The cultivation of grapes and wine-producing throughout the Bulgarian lands find their origin in the high antiquity. Indisputable proofs about that are the archaeological finds, preserved until nowadays.

In the antiquity the today’s Bulgarian lands were inhabited by the Thracians. The first pieces of information about the wine-producing of the Thracians we encounter in the poems of Homer – the “Iliad” and the “Odyssey”. The wall inscriptions in the Kazanlak tomb, the images on the items of the Panagyurishte golden treasure, exhibited in a number of towns in Europe, Asia and America testify that the grapes and the wine have taken an important place in the life of the Thracians. The Thracian tribes worshipped the god Dyonissios as the patron of viticulture and wine-producing. With the establishment of the Bulgarian state in 681 AD the Bulgarians inherited the experience and the traditions of the local population in the cultivation of grapes and wine-producing. The winery that was found in the region of Preslav dating back from the VII – X century AD is a testimony of that.

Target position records
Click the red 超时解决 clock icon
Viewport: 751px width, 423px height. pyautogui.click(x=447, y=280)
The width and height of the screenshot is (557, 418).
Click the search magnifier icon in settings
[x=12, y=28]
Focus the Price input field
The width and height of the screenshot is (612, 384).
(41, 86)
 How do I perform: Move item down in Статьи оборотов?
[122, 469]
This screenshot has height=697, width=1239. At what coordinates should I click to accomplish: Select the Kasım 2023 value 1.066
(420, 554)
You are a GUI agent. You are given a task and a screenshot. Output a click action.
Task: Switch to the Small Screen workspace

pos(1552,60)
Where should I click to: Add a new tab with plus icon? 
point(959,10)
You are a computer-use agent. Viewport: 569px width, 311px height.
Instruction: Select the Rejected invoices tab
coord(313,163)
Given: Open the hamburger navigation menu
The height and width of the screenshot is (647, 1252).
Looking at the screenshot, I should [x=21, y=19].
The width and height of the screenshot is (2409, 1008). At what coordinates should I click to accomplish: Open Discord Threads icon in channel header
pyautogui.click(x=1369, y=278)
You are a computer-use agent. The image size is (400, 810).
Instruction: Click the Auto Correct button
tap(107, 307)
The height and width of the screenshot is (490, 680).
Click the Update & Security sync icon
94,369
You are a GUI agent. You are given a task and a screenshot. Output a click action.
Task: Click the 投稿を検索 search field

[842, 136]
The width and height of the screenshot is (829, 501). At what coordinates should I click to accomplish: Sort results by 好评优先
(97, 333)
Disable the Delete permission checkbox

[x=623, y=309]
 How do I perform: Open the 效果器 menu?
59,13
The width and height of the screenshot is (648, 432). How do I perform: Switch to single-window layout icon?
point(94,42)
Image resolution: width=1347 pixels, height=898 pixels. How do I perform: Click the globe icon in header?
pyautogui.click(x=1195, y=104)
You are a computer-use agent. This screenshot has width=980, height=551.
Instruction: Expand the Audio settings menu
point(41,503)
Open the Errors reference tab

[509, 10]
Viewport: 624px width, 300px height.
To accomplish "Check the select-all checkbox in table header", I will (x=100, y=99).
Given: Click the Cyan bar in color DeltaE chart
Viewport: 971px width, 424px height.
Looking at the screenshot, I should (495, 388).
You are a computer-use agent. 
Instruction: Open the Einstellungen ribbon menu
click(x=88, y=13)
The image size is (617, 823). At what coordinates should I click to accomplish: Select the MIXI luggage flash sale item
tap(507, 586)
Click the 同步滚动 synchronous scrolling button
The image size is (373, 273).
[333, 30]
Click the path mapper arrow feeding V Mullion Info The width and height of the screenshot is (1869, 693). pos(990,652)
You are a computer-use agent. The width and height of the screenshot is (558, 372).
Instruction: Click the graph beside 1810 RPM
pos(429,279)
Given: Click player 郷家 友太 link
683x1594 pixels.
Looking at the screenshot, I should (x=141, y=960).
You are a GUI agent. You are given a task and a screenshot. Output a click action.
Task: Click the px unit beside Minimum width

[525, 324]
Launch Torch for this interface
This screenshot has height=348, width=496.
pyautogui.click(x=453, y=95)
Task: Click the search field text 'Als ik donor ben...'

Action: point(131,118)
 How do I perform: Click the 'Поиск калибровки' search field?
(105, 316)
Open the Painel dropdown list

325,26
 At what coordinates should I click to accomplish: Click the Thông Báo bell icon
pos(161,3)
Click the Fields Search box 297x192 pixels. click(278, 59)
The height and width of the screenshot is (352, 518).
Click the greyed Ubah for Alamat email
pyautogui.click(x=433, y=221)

Problem details
Give everything in the Bulgarian wine history text from "In the antiquity" down to "testimony of that.", switching "Dyonissios" to "Dionysus".

Output of the exercise
In the antiquity the today’s Bulgarian lands were inhabited by the Thracians. The first pieces of information about the wine-producing of the Thracians we encounter in the poems of Homer – the “Iliad” and the “Odyssey”. The wall inscriptions in the Kazanlak tomb, the images on the items of the Panagyurishte golden treasure, exhibited in a number of towns in Europe, Asia and America testify that the grapes and the wine have taken an important place in the life of the Thracians. The Thracian tribes worshipped the god Dionysus as the patron of viticulture and wine-producing. With the establishment of the Bulgarian state in 681 AD the Bulgarians inherited the experience and the traditions of the local population in the cultivation of grapes and wine-producing. The winery that was found in the region of Preslav dating back from the VII – X century AD is a testimony of that.